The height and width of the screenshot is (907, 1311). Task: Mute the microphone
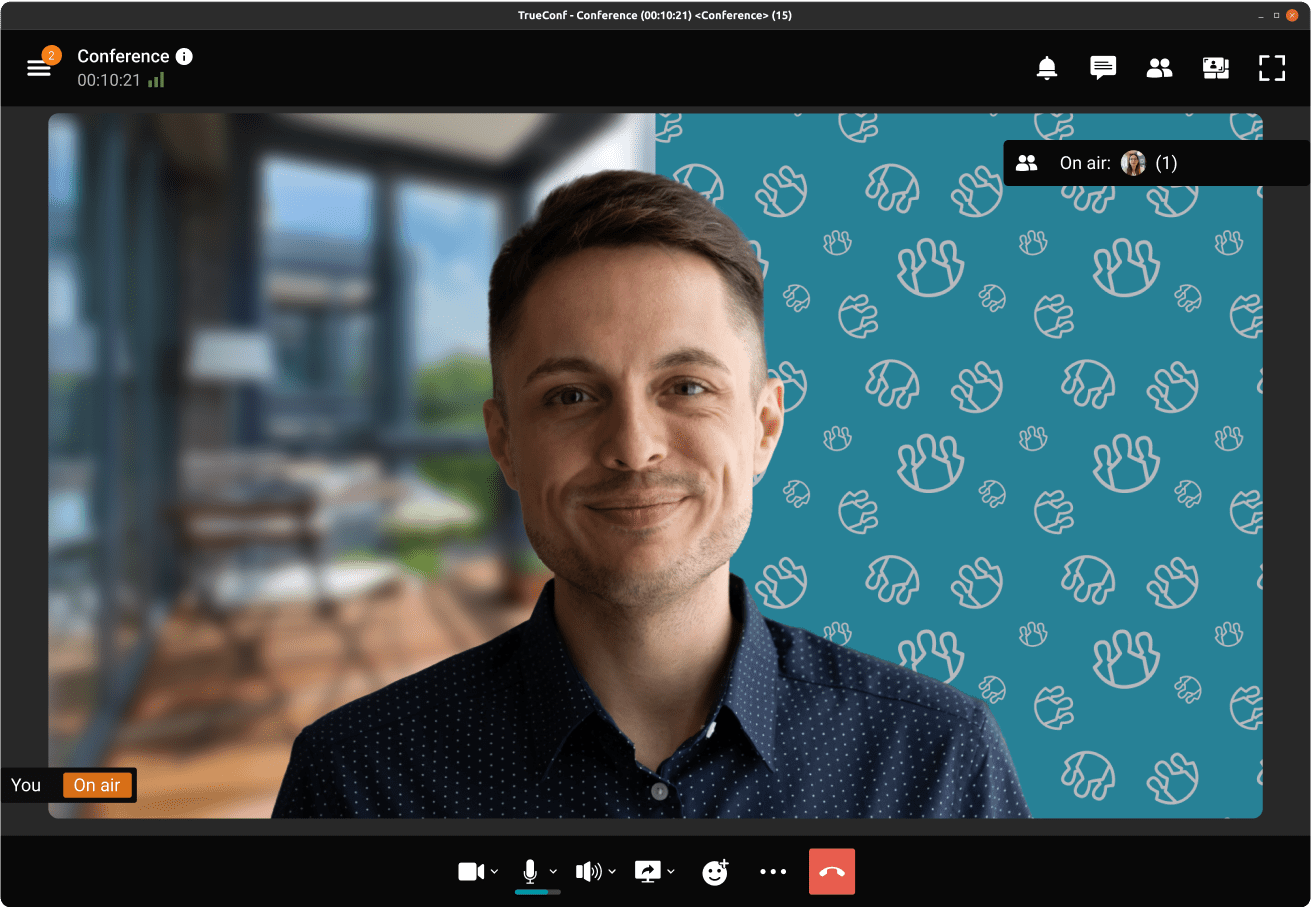(x=531, y=871)
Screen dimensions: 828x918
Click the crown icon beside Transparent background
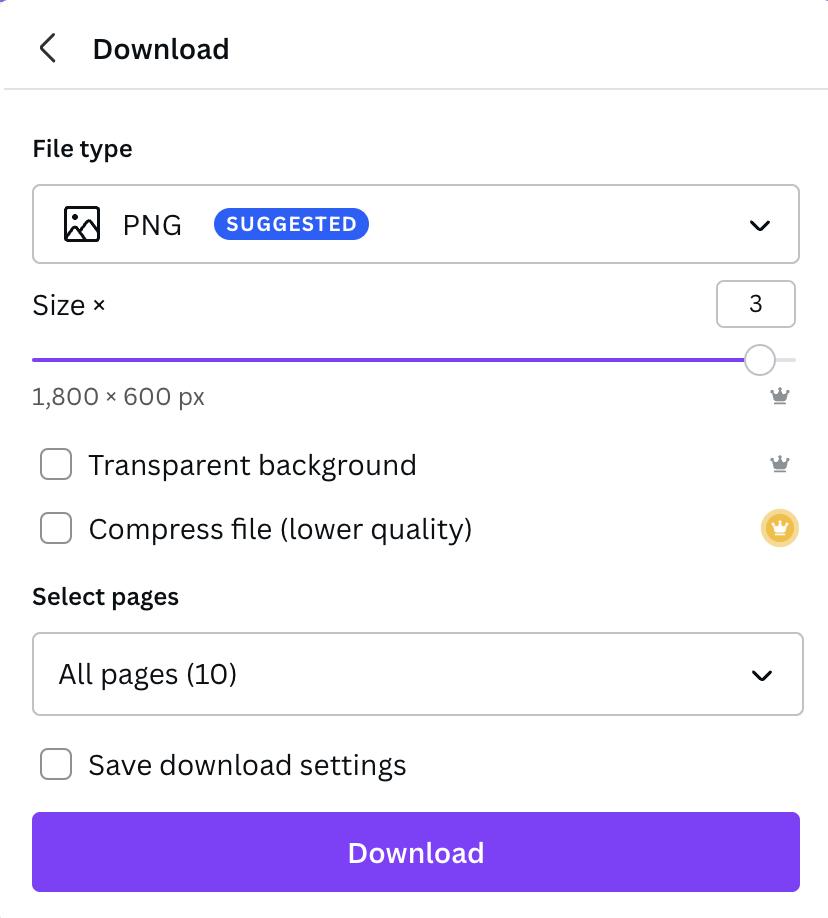[780, 464]
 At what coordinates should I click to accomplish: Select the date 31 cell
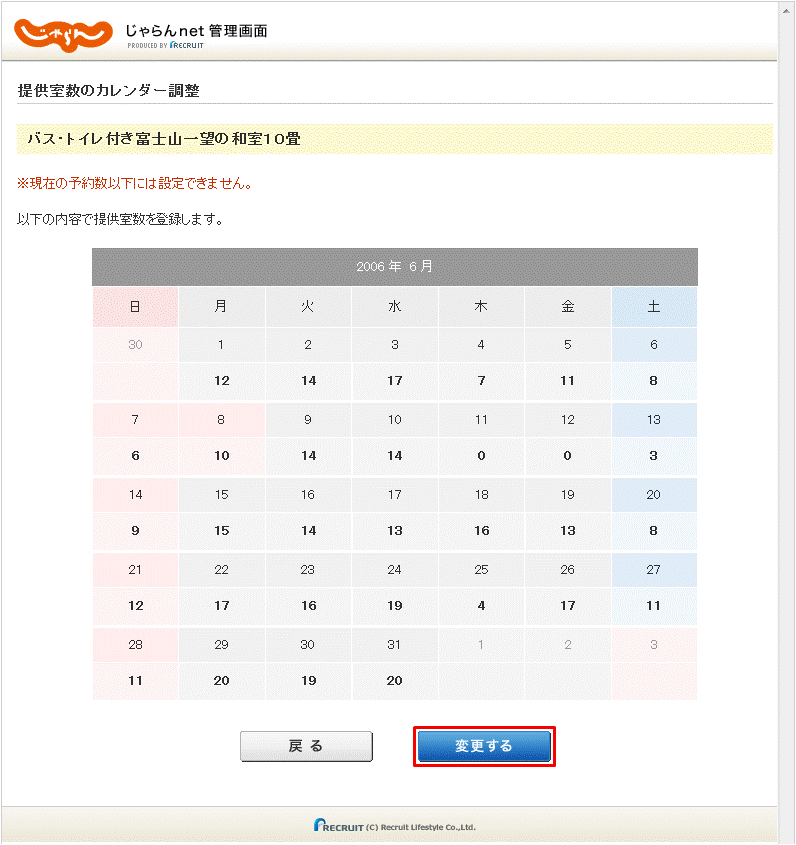coord(394,645)
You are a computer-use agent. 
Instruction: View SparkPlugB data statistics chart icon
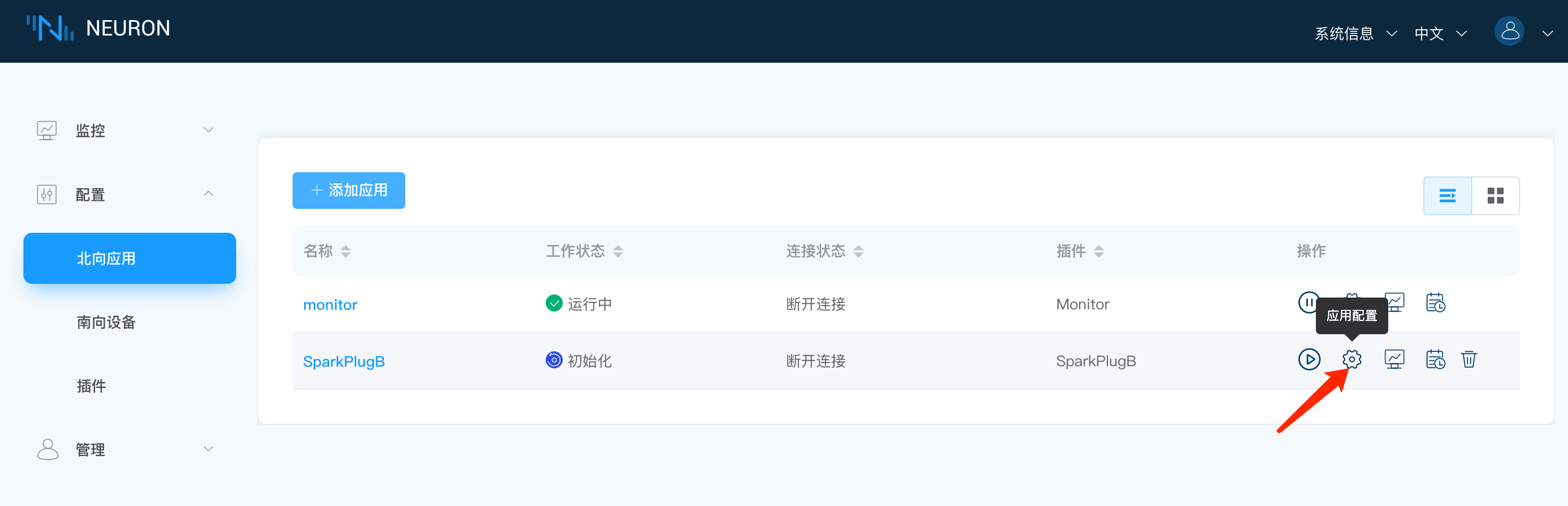(x=1394, y=359)
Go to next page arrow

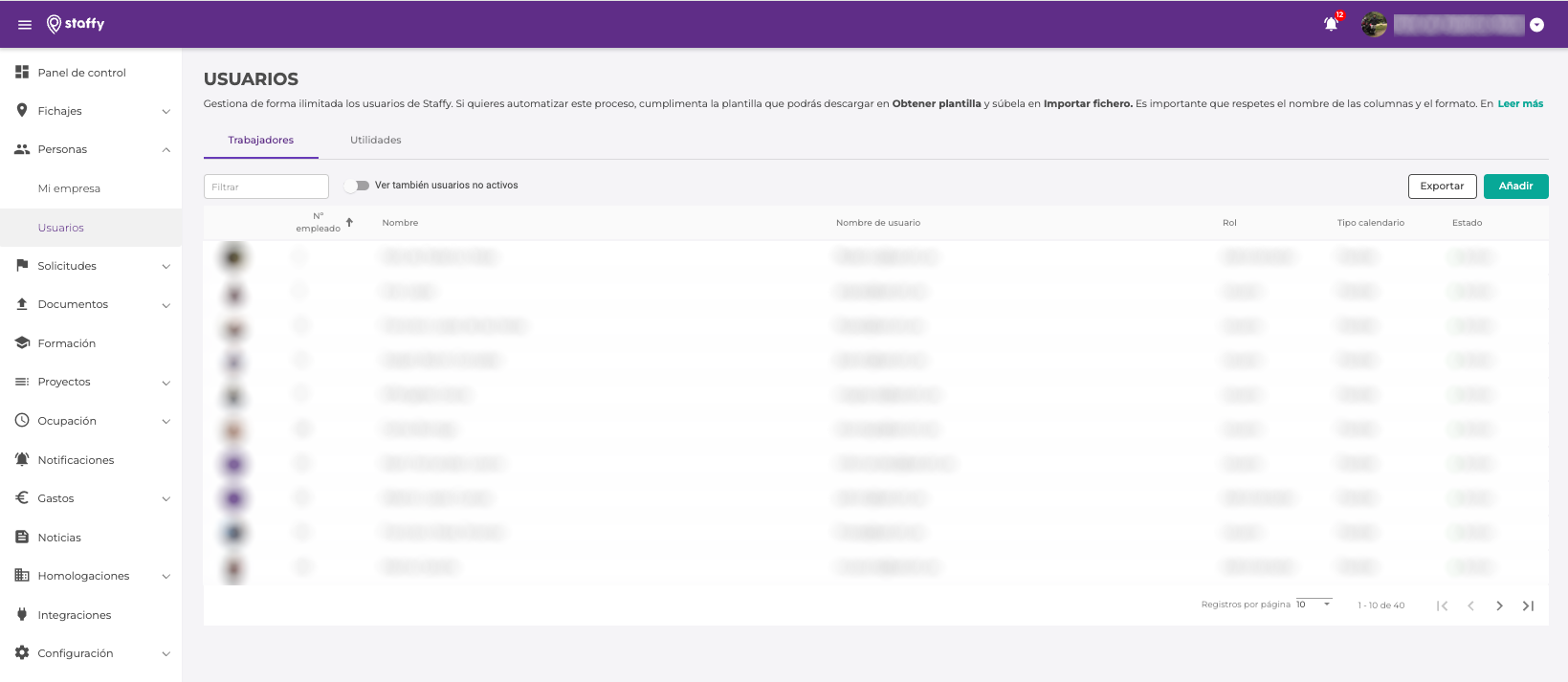(1499, 605)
══════
== THE PROBLEM ==
Output the whole listing exactly. Pictures stay out.

== ANSWER BELOW ==
The height and width of the screenshot is (907, 1311). Task: Mute the microphone
(x=531, y=871)
Screen dimensions: 828x918
Click the crown icon beside Transparent background
[780, 464]
 At what coordinates should I click to accomplish: Select the date 31 cell
coord(394,645)
You are a computer-use agent. 
Instruction: View SparkPlugB data statistics chart icon
(x=1394, y=359)
Go to next page arrow

(1499, 605)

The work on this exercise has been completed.